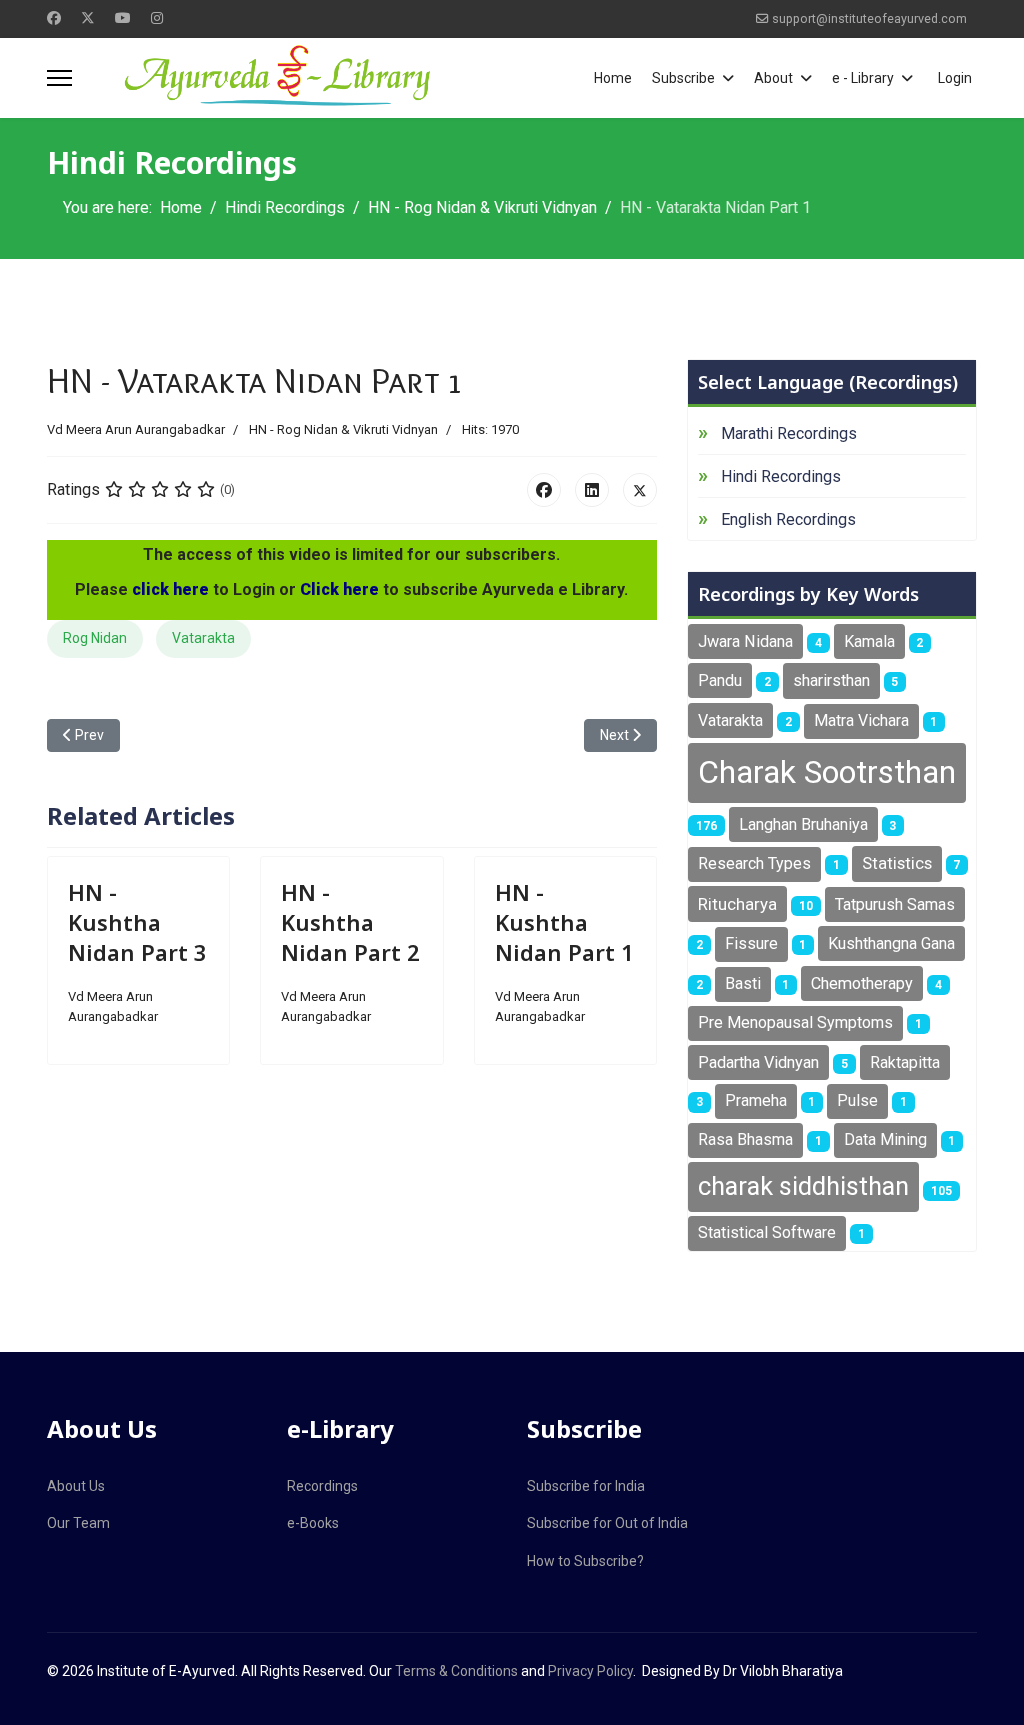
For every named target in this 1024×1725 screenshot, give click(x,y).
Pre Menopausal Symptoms (795, 1022)
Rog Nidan (95, 638)
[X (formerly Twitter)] (640, 490)
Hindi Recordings (781, 476)
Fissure (751, 943)
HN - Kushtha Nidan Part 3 (137, 922)
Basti (743, 983)
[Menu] (59, 78)
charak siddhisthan (803, 1186)
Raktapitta (905, 1062)
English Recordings (788, 519)
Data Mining (885, 1139)
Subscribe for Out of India (607, 1523)
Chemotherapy (862, 983)
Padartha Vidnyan (758, 1062)
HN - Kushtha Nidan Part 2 (350, 922)
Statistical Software (767, 1232)
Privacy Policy (590, 1671)
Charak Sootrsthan (827, 772)
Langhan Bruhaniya (803, 824)
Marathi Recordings (789, 433)
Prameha (756, 1100)
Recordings (322, 1486)
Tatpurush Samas (895, 904)
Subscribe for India (586, 1486)
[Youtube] (123, 18)
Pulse (857, 1100)
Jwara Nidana (745, 641)
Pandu (720, 680)
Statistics (897, 863)
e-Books (313, 1523)
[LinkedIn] (592, 490)
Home (613, 78)
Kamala (869, 641)
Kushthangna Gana (891, 943)
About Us (76, 1486)
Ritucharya (737, 904)
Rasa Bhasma (745, 1139)
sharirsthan (831, 680)
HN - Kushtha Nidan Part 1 (564, 922)
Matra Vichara (861, 720)
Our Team (78, 1523)
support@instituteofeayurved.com (869, 18)
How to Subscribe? (585, 1561)
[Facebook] (54, 18)
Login (955, 78)
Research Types (754, 863)
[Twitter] (88, 18)
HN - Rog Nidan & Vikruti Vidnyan (343, 429)
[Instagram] (157, 18)
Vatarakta (203, 638)
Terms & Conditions (456, 1671)
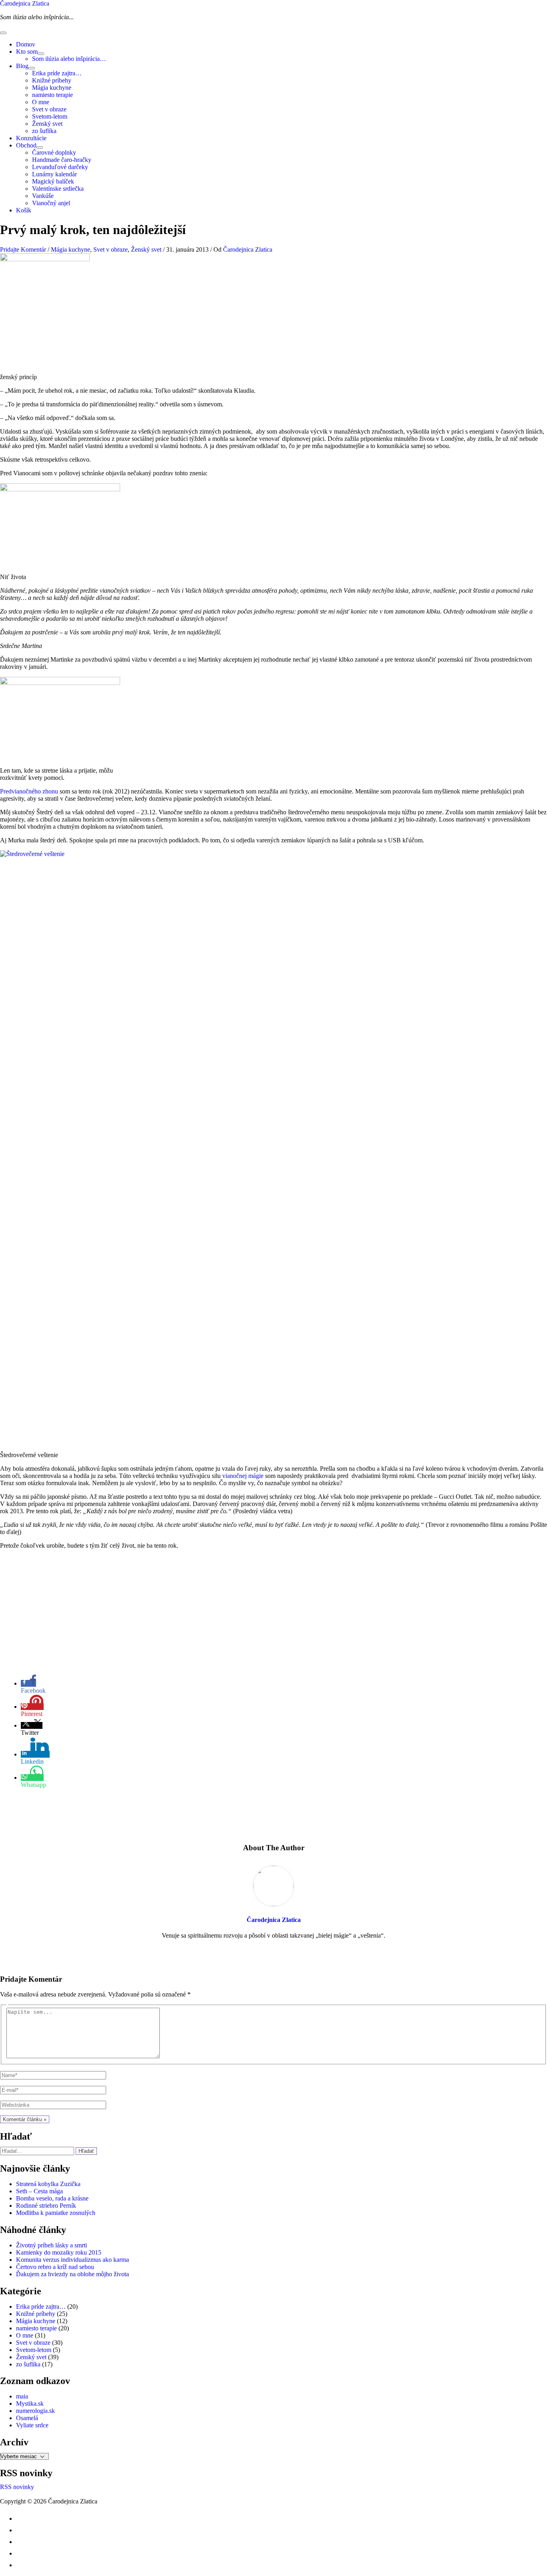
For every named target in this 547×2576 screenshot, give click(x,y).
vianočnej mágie (242, 1475)
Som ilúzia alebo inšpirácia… (69, 58)
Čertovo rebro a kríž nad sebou (55, 2266)
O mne (40, 102)
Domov (25, 44)
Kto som (27, 51)
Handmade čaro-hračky (61, 159)
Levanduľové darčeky (60, 167)
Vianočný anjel (51, 203)
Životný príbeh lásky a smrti (51, 2245)
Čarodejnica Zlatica (24, 3)
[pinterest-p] (20, 2518)
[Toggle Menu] (41, 53)
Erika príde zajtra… (57, 73)
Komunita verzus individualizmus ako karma (72, 2259)
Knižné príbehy (51, 80)
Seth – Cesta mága (39, 2191)
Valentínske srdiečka (58, 188)
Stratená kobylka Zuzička (48, 2183)
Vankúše (43, 195)
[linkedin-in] (20, 2553)
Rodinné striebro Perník (46, 2205)
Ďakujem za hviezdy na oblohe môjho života (72, 2274)
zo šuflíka (44, 130)
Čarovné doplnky (54, 152)
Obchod (26, 145)
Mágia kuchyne (51, 87)
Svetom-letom (49, 116)
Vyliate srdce (32, 2425)
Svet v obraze (49, 109)
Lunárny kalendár (54, 174)
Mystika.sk (30, 2403)
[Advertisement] (273, 1612)
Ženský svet (47, 123)
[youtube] (20, 2541)
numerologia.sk (35, 2410)
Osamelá (27, 2417)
──────────────────────────────
▸ **TASK TO COMPLETE**: Look through the records for the word "India". Every line that has it should be copied.

▸ **SOLUTION TO THIS TASK**:
Subscribe for Out of India (607, 1523)
Subscribe for India (586, 1486)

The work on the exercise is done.